La salud volvió a ser un bien común luego del estado de abandono en el que se encontraba el sistema cuando asumimos en 1995, el cual había llegado a extremos tales como la evacuación de enfermos por no poder atenderlos en servicios de cirugía.

En el marco de la política de salud se procedió al ordenamiento del ministerio. Se ordenaron los servicios en hospitales y centros de salud, corregimos el severo desabastecimiento en que se encontraban los hospitales públicos, con el aprovisionamiento de insumos.

Se modernizaron los quirófanos en el Hospital San Bernardo, se proveyó de instrumental y equipos a los hospitales del interior.

La mejor y mayor disposición del servicio de salud concebido con otra dinámica, pensado para la gente, motivo un crecimiento de la demanda. La obra estaría incompleta si no destacáramos el esfuerzo que desarrollaron los profesionales y empleados trabajadores de la salud.

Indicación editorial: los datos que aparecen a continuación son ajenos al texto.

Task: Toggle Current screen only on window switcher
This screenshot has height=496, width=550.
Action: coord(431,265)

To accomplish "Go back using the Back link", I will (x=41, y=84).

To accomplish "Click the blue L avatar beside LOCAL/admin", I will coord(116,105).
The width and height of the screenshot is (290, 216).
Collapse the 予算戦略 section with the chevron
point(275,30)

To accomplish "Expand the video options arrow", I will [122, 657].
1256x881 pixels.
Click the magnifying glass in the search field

Sin duda su vocación de servicio se vio estimulada al contar con medios, infraestructura, y equipamiento para atender las necesidades de salud.

Queremos destacar la vocación de quienes en lugares alejados, lucharon para que la igualdad en la prestación de servicios de salud sea una regla para todos los salteños, para que no sea solamente un privilegio para las grandes ciudades o para quienes tienen recursos.

El objetivo fue llevar adelante una política de salud que de igualdad de oportunidades al acceso a los servicios para todos los salteños. Creemos que una Provincia ordenada pudo cubrir y financiar estos servicios.

La implementación del Hospital Público de Autogestión que se iniciara en 1998, concibiendo a los hospitales como entes descentralizados cuyo objetivo es mejorar permanentemente la salud a la población bajo su responsabilidad, asegurando su gratuidad. Se busco hospitales más equitativos, participativos y solidarios; con profundos cambios en su cultura organizacional, que optimicen su eficacia, eficiencia y calidad en la atención integrada e integral de la salud de todos los salteños.

El uso más optimo de los recursos disponibles, ha permitido lograr la cifra más baja de Mortalidad Infantil y Materna en la historia de la Provincia.
Desde abril de 1997 no se registro ningún caso de Cólera, con ello demostramos que la eficacia de las acciones implementadas en la prevención de la enfermedad y promoción de la salud para combatir este flagelo, que desde 1992 azotaba nuestra Provincia.

Asegurar el derecho a la salud fue mi compromiso. En eso empeñe mi palabra de salteños. Así se cumplió.